The entire Levant feels stuck. The Lebanese, the Israelis and the Palestinians have been cornered by the same actors. The first is Iran, building up Hezbollah, to the point it is essentially a state, and Hamas, until it could strike deep inside Israel. The second are a caste of tribal politicians who, when they are not fanatics, are fantastically short-sighted or corrupt.

As Israel spiralled into four elections in five years, culminating in an attempted judicial coup that split society along secular and religious lines, it became clear that these are two nations with conjoined fates. Israeli politics, despite its classic electoral system, has deep resemblances to Lebanon’s confessional politics, with secular, settler, ultra-Orthodox and Arab parties all competing for resources for their “sector”. Former President Reuven Rivlin is more explicit, once referring to them as Israeli “tribes” — with their own towns, parties and corners of the country.

The civil strife that so weakened Israel before October 7 came from Netanyahu pitting these “tribes” against each other. In other words, he did the most dangerous thing you can do in Levantine politics. In the months before the Hamas massacres, the Israeli press was full of warnings of “civil war”, as commentators feared just how “Lebanese” the clash over the judiciary could get. My fear was that Israeli politics would become a sequence of “rioting” tribes, with Haredim refusing to serve in the army and settlers refusing orders in the West Bank. Not the Lebanese frontlines of the Seventies, but its paralysed present beckoned.
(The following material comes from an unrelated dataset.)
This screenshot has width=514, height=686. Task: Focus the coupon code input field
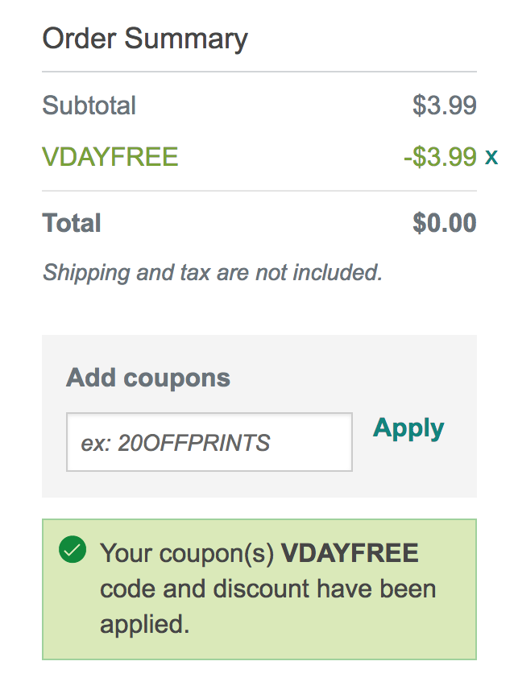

Both Israel and Lebanon’s failed politics conspired to give Hamas and Hezbollah their chance on October 7, opening up the prospect of a much wider war. If this does happen, the fate of Gaza, Tel Aviv and Beirut will again be shared — this time in even greater destruction. Hezbollah, with 150,000 rockets, can overpower Israel’s Iron Dome, leading to the kind of destruction its cities have been spared. Meanwhile, Israel’s retaliation, which officials warn would “destroy Lebanon”, could turn parts of it into Gaza.

The last time I stood at the Lebanese border, from the south, I was struck by how the same trees and hills just continued, unperturbed. I have often fantasised about what it would be like to drive north from Israel, past the Roman temples, Crusader castles, and the sites of recent wars to visit Beirut — my own private fantasy of peace. I used to feel sure I would do it one day. Today, I am not so sure.

Ben Judah is a senior fellow at the Atlantic Council, and the author of ‘This is London’.